DETAILED DESCRIPTION OF THE PREFERRED EMBODIMENT
The present invention will now be described more specifically with reference to the following embodiments. It is to be noted that the following descriptions of preferred embodiments of this invention are presented herein for purpose of illustration and description only. It is not intended to be exhaustive or to be limited to the precise form disclosed.
Referring to FIG. 3, a schematic perspective view of a winding frame with wire-arranging pins according to a preferred embodiment of the present invention is illustrated. As shown in FIG. 3, the winding frame 22 principally includes a frame body 220, a first side plate 221, a second side plate 222, multiple ordinary pins 223 and multiple wire-arranging pins 224. The frame body 220 has one or more winding regions 225 and a channel 226. The first side plate 221 and the second side plate 222 are disposed on opposite sides of the bottom of the winding frame 22. The ordinary pins 223 are mounted on at least one of the first side plate 221. Each ordinary pin 223 is substantially a conductive stick. In addition, the wire-arranging pins 224 are mounted on at least one of the first side plate 221 and the second side plate 222. In this embodiment, the ordinary pins 223 and the wire-arranging pins 224 are disposed on the first side plate 221 and the second side plate 222, respectively.
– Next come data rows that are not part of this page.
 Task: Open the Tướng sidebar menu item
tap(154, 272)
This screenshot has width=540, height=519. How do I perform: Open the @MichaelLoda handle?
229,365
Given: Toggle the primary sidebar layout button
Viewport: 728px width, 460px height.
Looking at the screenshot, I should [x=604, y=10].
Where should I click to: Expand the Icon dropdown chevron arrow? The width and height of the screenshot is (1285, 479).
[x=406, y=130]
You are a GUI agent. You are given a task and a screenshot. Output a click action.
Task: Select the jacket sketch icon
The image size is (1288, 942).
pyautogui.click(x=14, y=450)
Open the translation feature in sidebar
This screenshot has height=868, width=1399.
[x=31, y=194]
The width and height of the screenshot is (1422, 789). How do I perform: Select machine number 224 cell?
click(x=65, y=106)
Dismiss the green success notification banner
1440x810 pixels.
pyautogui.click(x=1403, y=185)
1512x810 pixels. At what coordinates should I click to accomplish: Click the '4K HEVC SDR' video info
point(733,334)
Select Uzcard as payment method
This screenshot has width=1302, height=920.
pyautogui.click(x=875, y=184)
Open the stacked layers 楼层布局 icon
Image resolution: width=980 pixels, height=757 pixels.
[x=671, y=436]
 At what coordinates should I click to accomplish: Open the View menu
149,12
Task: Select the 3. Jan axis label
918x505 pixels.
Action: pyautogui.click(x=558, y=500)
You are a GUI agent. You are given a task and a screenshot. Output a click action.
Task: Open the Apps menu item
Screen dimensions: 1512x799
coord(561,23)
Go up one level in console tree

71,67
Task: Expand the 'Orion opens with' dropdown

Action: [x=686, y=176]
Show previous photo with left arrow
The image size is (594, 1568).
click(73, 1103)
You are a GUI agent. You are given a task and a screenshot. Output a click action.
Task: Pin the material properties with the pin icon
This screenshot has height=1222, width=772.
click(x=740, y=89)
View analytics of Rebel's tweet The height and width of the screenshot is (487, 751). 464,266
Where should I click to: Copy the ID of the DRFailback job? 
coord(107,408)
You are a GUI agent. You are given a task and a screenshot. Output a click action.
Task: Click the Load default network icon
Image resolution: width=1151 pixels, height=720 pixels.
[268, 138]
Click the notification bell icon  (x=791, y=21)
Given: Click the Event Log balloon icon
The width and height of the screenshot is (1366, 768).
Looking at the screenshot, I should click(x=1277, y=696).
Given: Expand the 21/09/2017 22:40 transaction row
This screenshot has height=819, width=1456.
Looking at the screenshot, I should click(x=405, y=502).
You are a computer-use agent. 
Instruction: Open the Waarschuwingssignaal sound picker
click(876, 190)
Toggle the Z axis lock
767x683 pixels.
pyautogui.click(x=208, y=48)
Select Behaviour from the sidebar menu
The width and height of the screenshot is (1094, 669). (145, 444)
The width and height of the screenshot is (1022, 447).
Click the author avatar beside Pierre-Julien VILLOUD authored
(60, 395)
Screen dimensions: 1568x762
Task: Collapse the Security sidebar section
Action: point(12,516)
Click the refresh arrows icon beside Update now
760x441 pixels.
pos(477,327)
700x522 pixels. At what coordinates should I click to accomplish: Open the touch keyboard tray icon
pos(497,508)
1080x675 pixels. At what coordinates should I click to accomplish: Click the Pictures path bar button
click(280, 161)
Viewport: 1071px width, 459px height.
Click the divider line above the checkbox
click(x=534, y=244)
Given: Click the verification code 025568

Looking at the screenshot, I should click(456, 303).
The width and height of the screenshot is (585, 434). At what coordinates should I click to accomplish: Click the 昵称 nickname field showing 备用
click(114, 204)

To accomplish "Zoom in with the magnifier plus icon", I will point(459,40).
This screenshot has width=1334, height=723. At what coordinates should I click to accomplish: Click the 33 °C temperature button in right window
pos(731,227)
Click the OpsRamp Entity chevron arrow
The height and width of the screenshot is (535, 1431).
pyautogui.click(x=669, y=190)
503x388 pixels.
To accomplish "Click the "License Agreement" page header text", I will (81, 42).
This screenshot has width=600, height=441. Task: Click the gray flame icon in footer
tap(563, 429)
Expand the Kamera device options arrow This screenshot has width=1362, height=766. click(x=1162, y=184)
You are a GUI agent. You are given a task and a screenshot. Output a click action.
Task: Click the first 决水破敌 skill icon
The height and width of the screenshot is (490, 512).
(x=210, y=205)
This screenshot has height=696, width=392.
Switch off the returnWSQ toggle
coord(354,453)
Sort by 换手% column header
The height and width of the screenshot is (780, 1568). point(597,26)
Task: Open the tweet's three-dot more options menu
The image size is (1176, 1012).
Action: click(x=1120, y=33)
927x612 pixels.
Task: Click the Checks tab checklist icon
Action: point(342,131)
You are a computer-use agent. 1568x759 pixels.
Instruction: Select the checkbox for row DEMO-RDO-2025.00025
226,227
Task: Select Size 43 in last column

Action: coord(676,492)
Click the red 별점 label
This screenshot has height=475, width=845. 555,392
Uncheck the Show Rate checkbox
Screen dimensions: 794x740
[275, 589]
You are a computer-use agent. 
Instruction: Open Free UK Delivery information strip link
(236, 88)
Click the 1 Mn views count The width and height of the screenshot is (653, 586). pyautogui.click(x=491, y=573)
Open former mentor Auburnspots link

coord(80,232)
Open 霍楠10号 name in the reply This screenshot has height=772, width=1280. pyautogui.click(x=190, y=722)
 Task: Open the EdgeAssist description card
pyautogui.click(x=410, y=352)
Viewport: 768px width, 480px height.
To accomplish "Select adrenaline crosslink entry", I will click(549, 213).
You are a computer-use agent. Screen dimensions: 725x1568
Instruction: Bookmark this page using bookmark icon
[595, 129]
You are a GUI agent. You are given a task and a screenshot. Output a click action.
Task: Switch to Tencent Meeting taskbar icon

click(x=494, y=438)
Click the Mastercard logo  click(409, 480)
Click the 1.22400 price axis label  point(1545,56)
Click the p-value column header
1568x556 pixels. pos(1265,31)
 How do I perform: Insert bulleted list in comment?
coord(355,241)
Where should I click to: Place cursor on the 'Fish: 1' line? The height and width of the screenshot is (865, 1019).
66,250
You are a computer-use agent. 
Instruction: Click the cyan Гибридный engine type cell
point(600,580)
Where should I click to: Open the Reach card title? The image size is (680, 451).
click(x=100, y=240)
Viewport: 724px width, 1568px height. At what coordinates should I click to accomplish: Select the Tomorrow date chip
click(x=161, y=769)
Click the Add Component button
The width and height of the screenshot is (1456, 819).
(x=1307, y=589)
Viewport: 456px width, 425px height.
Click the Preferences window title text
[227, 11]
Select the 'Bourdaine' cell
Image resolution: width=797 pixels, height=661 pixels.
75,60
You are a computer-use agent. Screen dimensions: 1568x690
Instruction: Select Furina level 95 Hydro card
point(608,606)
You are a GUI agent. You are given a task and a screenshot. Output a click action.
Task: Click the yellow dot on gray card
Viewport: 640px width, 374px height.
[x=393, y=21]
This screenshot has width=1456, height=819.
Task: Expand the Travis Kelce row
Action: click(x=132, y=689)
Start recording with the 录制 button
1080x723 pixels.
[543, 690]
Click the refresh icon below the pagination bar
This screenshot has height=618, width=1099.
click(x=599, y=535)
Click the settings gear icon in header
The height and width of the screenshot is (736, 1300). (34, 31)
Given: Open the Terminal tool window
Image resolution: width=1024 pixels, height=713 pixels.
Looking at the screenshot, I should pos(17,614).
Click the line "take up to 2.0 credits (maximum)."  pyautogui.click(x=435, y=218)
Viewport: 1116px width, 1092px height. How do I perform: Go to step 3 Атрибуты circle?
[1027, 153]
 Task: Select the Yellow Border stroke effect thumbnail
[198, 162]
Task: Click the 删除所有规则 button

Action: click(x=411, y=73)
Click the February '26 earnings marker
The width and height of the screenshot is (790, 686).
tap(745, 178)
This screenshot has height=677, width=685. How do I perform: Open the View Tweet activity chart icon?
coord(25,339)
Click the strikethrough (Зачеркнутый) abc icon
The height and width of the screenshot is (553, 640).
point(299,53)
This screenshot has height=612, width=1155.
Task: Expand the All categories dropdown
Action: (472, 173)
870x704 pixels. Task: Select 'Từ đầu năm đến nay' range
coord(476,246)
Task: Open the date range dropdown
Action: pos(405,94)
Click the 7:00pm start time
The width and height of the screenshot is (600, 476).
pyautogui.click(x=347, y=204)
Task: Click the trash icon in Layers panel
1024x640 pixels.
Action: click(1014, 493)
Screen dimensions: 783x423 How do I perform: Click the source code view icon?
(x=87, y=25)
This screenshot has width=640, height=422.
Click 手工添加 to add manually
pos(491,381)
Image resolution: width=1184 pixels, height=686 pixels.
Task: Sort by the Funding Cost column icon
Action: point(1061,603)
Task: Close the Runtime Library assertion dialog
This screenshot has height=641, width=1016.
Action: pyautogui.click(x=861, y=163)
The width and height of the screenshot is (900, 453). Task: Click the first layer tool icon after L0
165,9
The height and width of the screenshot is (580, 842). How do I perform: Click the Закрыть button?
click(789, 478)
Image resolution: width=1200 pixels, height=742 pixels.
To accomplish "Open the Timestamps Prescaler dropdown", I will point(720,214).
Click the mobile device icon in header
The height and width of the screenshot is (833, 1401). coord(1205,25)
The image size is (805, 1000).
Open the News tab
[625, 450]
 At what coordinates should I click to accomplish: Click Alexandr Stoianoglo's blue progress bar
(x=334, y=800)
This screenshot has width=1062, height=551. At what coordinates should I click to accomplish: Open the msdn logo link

In some embodiments, the winding regions 225 include a first winding region 225a and a second winding region 225b. The first winding region 225a and the second winding region 225b are separated from each other by at least one division plate 227. The frame body 220 further includes a plurality of partition plates 228 and a plurality of pin pedestals 229. Every partition plate 228 is arranged between every two adjacent pins 223 or 224. The pin pedestals 229 are also disposed on the second side plate 222 and the wire-arranging pins 224 are disposed on respective pin pedestals 229.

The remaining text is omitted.